Legal activity is compounding Uoma’s troubles. On Nov. 13, Interfila Cosmetics, a Chinese subsidiary of beauty contract manufacturing company Intercos Group, sued the brand for breach of contract to recover $50,352.70 it claims Uoma owes it for cosmetic products. A preceding case involving Intercos and Uoma was dismissed in 2021. Last year, creative and technology agency Lightblue filed a lawsuit against Uoma for breach of contract, too.

During the Black Lives Matter protests in the wake of the George Floyd’s murder in 2020, Chuter stepped into the spotlight in a big way with her Pull Up For Change campaign urging brands to disclose the number of Black employees they have at the corporate level. Subsequently, she embarked on the Make It Black initiative teaming up with brands like Briogeo, Maybelline and ColourPop to redesign the packaging of their most popular products in the color black. The gross profits of Make It Black contributed to Pull Up For Change’s Impact Fund slated for Black-owned businesses and founders. The last post on Pull Up For Change’s Instagram feed was March 30.
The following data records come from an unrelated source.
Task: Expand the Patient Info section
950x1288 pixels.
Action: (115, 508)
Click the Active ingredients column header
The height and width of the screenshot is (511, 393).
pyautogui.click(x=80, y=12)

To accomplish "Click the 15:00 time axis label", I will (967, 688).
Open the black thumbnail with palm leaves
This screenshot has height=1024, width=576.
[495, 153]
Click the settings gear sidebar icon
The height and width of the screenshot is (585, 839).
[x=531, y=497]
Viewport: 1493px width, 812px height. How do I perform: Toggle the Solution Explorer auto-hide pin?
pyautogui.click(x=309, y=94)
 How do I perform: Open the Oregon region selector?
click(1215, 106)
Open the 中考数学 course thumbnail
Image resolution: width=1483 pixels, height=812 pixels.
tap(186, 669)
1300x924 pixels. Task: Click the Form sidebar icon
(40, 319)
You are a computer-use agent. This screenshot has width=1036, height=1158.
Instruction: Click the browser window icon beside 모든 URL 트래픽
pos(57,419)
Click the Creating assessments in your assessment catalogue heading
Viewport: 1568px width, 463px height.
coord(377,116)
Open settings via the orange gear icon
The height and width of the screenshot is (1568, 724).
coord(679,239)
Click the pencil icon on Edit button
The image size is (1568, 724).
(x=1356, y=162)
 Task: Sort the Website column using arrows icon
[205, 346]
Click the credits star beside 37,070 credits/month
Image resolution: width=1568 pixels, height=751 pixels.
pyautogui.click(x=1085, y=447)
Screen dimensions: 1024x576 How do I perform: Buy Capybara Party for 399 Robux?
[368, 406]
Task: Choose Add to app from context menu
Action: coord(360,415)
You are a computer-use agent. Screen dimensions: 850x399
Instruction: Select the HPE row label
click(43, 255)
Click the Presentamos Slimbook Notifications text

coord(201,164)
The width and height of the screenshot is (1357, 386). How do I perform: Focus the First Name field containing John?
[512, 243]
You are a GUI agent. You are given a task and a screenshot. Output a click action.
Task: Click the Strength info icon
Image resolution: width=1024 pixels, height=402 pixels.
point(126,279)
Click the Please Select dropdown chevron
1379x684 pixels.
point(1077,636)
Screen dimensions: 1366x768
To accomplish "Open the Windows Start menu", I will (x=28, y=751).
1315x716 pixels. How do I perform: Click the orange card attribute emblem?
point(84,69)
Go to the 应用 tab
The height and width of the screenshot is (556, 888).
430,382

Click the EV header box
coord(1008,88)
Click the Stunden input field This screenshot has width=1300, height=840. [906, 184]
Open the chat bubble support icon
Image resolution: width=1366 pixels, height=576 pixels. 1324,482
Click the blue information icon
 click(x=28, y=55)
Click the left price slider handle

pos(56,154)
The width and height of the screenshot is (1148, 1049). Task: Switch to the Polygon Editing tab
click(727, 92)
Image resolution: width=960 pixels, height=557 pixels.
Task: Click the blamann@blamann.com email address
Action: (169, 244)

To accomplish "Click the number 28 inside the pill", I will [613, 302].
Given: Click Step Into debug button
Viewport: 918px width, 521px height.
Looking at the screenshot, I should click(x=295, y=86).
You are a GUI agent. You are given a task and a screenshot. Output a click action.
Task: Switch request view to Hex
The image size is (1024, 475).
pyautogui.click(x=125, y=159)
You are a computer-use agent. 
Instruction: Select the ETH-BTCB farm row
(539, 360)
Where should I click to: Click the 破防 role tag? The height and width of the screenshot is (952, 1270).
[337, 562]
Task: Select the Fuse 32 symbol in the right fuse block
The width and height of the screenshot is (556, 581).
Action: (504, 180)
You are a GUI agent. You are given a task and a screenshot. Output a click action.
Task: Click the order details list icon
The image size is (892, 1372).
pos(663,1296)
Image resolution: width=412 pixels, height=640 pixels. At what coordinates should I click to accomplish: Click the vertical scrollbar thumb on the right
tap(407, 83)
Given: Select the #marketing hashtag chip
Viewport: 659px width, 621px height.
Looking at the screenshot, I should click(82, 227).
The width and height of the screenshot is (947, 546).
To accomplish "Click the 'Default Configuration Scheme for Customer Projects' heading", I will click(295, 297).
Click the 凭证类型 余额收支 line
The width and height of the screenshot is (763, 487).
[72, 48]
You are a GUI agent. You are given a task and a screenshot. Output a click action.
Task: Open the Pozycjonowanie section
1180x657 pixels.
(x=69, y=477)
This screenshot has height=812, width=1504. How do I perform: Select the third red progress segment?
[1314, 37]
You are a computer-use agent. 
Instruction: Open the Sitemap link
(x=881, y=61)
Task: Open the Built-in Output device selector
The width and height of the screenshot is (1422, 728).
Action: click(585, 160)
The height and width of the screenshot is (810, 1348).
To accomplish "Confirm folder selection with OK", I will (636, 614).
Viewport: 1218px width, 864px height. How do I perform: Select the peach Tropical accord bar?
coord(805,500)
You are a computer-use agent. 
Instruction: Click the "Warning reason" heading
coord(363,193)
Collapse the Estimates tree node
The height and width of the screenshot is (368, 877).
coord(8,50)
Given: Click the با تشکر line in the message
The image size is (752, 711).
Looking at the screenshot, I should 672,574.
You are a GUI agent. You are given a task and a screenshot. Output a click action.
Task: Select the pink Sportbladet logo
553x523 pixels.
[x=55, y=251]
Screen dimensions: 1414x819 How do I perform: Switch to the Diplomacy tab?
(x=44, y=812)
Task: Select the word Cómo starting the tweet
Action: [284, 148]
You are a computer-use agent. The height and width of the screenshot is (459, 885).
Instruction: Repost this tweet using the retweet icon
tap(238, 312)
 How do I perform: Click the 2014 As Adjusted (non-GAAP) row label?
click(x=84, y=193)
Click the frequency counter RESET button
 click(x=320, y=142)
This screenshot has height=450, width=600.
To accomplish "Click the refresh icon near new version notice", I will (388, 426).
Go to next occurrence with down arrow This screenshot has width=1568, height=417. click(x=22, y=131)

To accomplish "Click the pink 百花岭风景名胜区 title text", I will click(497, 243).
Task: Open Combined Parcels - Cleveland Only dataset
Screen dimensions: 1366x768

After holding positions at L’Oréal and Benefit Cosmetics, Sharon Chuter launched Uoma Beauty in 2019. In 2021, Chuter introduced mass-market line Uoma by Sharon C. The line appears to be cleared out of Walmart, and customers are complaining Uoma isn’t fulfilling orders.

Talking to Beauty Independent in 2022 about Uoma’s activism, Chuter said, “It’s creating a new model for the future for people to understand that being ethical and profitability or having commercial success are not mutually exclusive. Historically, the world has favored the Donald Trumps, people who are ready to do the most sleazy things. Now, we’re saying, ‘There is another way. There is a way where we can serve the world, serve the planet, serve the animals and the people who live in it, and we can also make a lot of money in the process.’ It’s not either/or. It can be both/and. That’s the model that I’m running.”

It’s unclear if the Black Lives Matter movement’s fade from the headlines has hurt Uoma’s business, but many Black-owned beauty companies that saw sales spike in 2020 when there was a push to support them later experienced the reverse. Discussing the fourth season of Make It Black with Beauty Independent in February this year, Chuter said, “For me, the heartbreak is realizing that nobody cares, and now people are so blatant about it. At least for the last two years, they were pretending like they cared or they wanted to try. Now, we are in a place where the ‘I don’t care’ factor is palpable. It’s an uphill battle because people have forgotten about it and moved on.”

Uoma is available online at Nordstrom, J.C. Penney, Ulta Beauty, Shopbop, Shoppers Drug Mart and QVC, where it launched in March this year. Promoting the QVC launch, the brand informed the publication Women’s Wear Daily that its business increased sevenfold last year. In the WWD article, Chuter said, “We’ve built really solid growth in three years with no celebrity, no brand ambassador, no nothing. We’re growing, we’re thriving, but we’re moving away from a VC [venture capital] model of just growing at all costs. I’m going to keep serving my consumers; my consumers are my first investors.”